The benefits to companies creating apps are real as they are great sources of contextual data which provides more information about your users and can benefit sponsors.

AMC have also been successful with the launch of Story Sync, and app that launches at the premiere time of a show featuring polls, images, Twitter streams, in-app videos, and other content about a show draw in the viewer to increase engagement. They also developed a web app which allows anyone to access the app online without having a iPhone or Android phone.

Mobile ad spending is increasing in an accelerating speed. According to Emarketer, mobile ad spending will increase by 75% to $8 billion by the end of 2014.

Although many millennials report mobile ads to be intrusive, it is possible to incorporate this cheaper way of advertising in a way that is complementary to what the user is trying to do on their smart phone or tablet.

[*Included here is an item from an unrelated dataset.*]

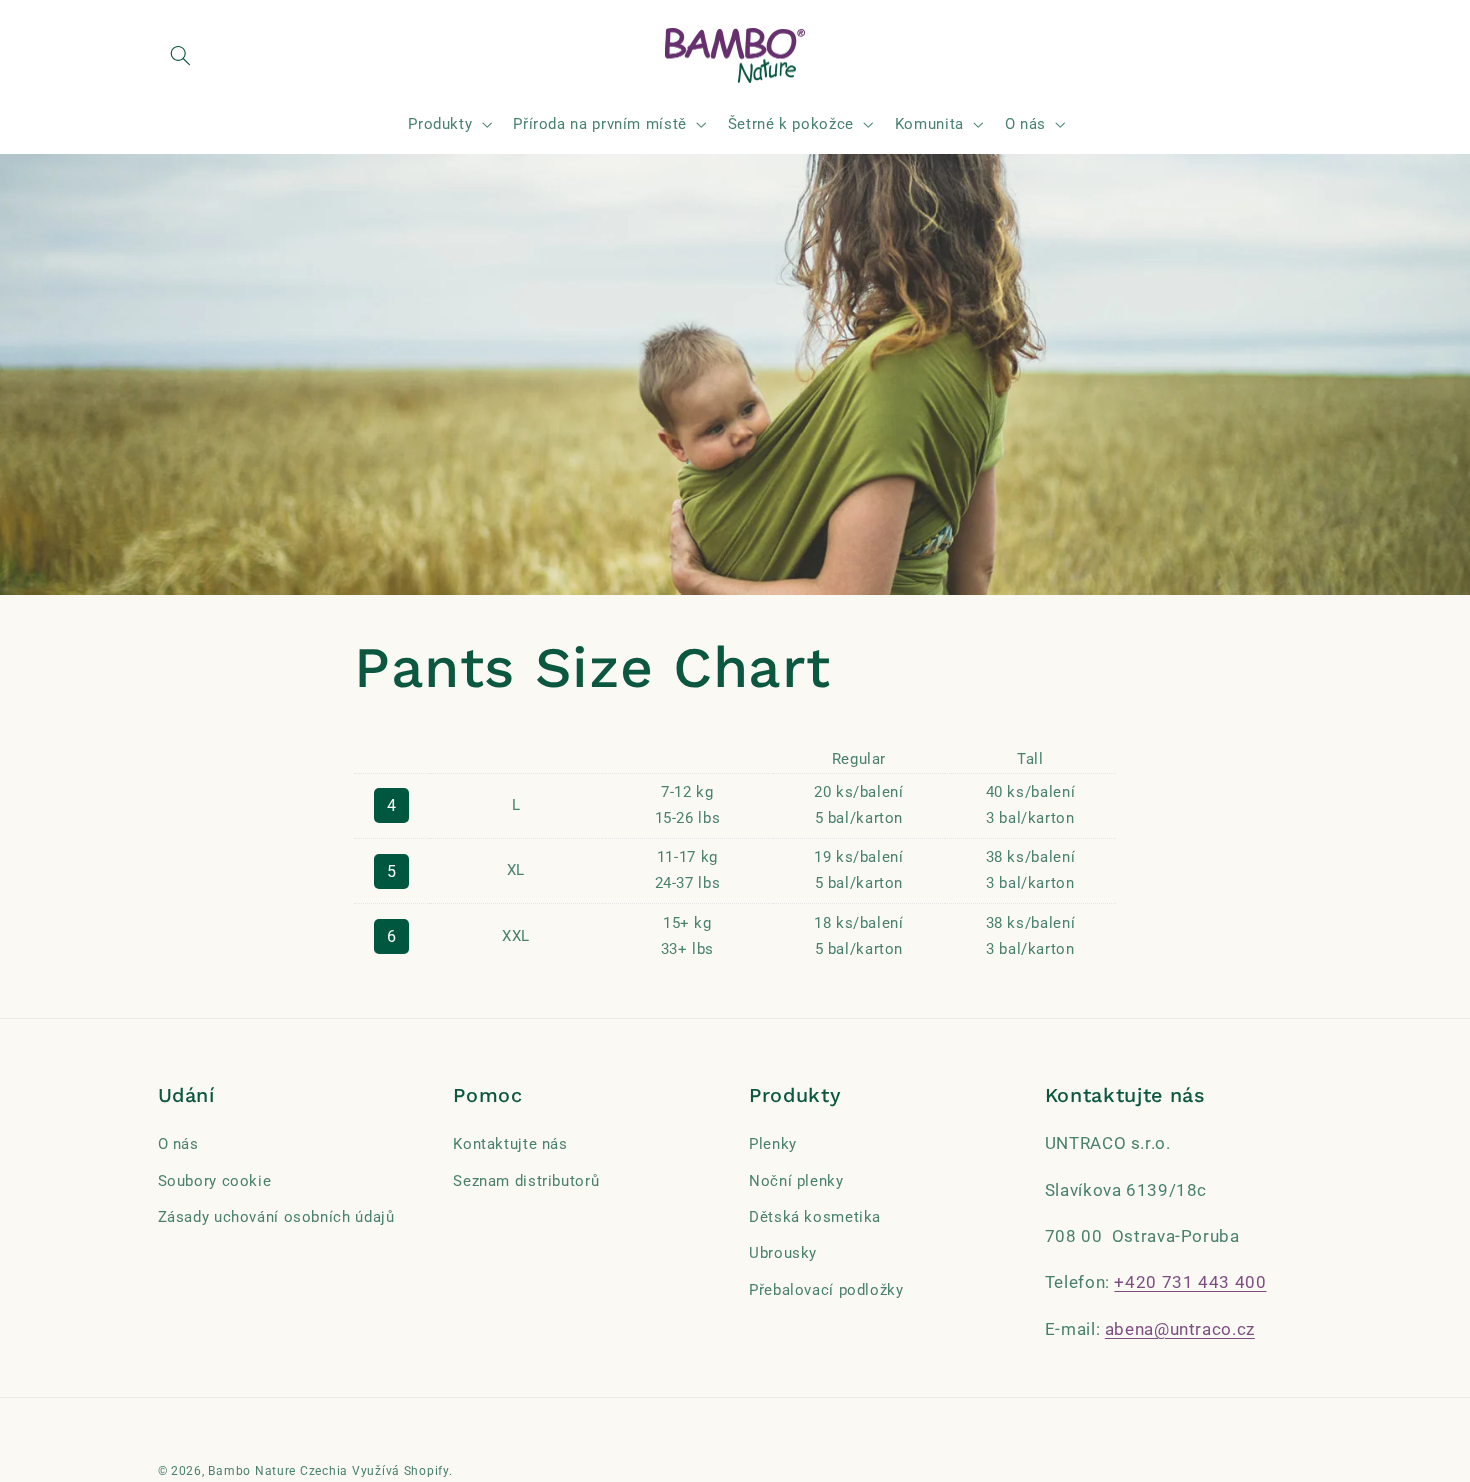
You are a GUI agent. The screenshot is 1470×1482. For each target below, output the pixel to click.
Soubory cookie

Compared to television ads where it is common for the user to get up and do something else while commercials are rolling, the mobile ad is presented while users are engaged in a task and can click directly to you product within seconds. The ability to move quickly from exposure to an ad to a product page is appealing to marketers considering the stats reported from Time Business revealing that millennials are 52% more likely to make impulse buys than their elders are.

This is particularly appealing considering the fact that 33% of male and 40% of female millennials state that they would purchase everything online if they could.

But intrusive ads can also backfire. According to a study by the Urban Land Institute, Millennials are especially distrusting of social networking sites (particularly Facebook). 83% of participants said that sponsored stories on Facebook made their social media experience worse, and 67% said they would never click a sponsored story.

According to Bazaar Voice, 64% of Millennials feel that companies should offer more ways to share their opinions online, and are not surprisingly significantly more likely to be influenced by friends recommending something than they are any form of advertising. This proves that the most effective way to advertise is to find current users, appreciate and focus on them so that they will feel compelled to recommend your product and become brand advocates.